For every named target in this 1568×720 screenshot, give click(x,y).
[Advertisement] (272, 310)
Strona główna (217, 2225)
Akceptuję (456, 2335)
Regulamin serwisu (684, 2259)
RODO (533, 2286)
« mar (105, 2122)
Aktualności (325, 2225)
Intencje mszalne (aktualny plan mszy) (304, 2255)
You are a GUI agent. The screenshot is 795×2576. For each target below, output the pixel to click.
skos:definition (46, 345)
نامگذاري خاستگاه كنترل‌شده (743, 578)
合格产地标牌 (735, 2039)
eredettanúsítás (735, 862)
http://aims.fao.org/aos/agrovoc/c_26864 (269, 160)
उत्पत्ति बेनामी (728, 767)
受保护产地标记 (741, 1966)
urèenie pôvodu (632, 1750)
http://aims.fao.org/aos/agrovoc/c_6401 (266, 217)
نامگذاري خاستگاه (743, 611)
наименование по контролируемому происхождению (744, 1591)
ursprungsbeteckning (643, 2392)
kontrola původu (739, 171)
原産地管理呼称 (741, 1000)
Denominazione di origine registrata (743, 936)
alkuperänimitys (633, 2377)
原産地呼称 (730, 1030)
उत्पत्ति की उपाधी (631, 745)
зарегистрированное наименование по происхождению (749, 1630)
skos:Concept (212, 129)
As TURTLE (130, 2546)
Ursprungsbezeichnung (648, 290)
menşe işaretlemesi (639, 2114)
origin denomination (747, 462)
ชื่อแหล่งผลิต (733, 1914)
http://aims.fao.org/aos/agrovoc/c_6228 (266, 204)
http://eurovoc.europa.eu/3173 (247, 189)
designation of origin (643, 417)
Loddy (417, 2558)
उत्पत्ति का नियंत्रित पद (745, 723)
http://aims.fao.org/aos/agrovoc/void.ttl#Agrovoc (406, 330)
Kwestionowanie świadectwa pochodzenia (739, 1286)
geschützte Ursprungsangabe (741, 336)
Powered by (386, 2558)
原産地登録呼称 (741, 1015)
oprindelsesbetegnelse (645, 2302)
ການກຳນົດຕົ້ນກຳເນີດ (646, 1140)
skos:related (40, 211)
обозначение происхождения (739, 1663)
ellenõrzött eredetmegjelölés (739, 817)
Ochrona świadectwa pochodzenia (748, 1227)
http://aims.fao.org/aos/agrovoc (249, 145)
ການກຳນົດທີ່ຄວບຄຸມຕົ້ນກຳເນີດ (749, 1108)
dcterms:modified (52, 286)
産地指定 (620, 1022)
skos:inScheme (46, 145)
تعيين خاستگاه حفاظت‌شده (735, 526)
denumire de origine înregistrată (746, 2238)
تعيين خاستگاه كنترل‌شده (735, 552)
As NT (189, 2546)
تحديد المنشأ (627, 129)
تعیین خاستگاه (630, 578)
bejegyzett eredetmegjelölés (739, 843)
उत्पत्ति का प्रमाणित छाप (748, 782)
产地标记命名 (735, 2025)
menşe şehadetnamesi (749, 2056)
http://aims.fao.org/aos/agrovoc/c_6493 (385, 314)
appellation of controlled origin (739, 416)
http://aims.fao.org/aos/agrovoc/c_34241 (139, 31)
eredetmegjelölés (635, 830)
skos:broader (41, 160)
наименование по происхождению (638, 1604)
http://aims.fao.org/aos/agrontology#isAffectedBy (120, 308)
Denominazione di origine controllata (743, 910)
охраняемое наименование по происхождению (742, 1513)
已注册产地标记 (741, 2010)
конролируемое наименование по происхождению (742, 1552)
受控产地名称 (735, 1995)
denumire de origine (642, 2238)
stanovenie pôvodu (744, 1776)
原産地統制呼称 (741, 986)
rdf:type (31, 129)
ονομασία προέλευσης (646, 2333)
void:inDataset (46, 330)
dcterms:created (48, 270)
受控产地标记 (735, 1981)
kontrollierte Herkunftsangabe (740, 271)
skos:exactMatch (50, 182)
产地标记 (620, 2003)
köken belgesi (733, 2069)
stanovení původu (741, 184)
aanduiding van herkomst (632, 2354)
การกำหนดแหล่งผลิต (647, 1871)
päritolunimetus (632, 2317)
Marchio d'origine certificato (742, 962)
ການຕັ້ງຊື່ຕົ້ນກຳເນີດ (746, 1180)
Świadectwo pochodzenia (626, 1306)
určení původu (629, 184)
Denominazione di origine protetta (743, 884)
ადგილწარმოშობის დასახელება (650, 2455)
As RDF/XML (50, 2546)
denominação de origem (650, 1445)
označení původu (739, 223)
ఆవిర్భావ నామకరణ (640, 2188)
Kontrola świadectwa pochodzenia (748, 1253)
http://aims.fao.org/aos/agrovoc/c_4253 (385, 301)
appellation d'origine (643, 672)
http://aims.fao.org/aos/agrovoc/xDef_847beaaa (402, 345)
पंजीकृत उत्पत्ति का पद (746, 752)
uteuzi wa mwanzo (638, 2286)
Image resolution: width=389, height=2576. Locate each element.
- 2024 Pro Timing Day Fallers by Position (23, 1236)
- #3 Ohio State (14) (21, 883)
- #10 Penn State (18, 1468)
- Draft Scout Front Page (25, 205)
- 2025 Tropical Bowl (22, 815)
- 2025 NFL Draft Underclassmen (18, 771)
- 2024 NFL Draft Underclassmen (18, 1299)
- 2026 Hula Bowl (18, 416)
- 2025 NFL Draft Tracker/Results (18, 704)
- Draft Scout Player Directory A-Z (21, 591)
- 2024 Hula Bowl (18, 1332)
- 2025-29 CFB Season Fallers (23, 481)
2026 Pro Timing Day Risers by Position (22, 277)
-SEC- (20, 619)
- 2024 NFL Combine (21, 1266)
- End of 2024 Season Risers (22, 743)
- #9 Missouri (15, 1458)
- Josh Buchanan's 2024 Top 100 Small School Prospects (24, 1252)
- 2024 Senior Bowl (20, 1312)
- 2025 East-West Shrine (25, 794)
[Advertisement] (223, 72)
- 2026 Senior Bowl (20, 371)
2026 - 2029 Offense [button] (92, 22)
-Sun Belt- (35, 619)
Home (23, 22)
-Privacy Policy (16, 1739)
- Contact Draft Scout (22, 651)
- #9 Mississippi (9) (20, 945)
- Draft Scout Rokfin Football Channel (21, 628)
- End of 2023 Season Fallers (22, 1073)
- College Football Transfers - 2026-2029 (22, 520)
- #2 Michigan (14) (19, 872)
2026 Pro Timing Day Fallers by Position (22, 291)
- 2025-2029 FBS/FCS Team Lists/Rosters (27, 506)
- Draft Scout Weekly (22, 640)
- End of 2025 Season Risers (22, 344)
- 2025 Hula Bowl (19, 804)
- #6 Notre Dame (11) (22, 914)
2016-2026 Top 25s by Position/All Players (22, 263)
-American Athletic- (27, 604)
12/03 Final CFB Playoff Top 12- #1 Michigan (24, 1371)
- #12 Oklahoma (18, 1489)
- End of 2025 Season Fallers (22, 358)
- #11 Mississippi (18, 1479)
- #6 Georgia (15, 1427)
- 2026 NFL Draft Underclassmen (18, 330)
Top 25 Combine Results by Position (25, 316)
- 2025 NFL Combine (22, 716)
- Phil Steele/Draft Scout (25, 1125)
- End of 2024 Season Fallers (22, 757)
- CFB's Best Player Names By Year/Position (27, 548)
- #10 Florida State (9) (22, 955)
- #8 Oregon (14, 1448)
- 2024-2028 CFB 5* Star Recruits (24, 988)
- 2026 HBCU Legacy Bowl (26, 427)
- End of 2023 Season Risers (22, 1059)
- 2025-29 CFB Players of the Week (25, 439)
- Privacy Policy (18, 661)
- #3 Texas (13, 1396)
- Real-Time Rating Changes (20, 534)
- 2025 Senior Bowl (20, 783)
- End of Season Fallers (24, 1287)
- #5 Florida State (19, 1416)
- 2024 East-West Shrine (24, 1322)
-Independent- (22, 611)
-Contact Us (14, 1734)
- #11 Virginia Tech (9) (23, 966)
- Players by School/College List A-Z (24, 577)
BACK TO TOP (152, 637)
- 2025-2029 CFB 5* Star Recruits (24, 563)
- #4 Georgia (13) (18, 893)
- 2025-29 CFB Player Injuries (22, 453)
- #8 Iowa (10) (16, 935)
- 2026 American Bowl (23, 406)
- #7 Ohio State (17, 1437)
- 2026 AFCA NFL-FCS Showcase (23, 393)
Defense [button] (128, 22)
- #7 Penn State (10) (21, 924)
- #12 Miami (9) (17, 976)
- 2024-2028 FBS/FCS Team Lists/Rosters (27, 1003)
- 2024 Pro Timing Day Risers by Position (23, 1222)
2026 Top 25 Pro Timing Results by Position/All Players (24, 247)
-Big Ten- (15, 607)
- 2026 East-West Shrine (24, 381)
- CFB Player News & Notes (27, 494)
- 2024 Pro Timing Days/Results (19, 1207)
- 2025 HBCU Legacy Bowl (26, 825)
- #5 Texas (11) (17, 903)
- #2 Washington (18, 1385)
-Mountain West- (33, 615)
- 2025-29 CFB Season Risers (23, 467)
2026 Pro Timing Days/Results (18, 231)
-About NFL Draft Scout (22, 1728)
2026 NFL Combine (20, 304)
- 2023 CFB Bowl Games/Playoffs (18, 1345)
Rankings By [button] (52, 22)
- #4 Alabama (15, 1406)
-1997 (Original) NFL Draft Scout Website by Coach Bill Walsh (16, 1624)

......

Copy out, unchanged, the lines above, starting with the line that contains "उत्पत्ति का प्रमाणित छाप (748, 782)" and going on through the line that contains "已注册产地标记 (741, 2010)", with both of those lines included.

उत्पत्ति का प्रमाणित छाप (748, 782)
产地标记命名 (735, 2025)
menşe şehadetnamesi (749, 2056)
http://aims.fao.org/aos/agrovoc/c_6493 (385, 314)
appellation of controlled origin (739, 416)
http://aims.fao.org/aos/agrovoc/c_34241 (139, 31)
eredetmegjelölés (635, 830)
skos:broader (41, 160)
наименование по происхождению (638, 1604)
http://aims.fao.org/aos/agrontology#isAffectedBy (120, 308)
Denominazione di origine controllata (743, 910)
охраняемое наименование по происхождению (742, 1513)
已注册产地标记 (741, 2010)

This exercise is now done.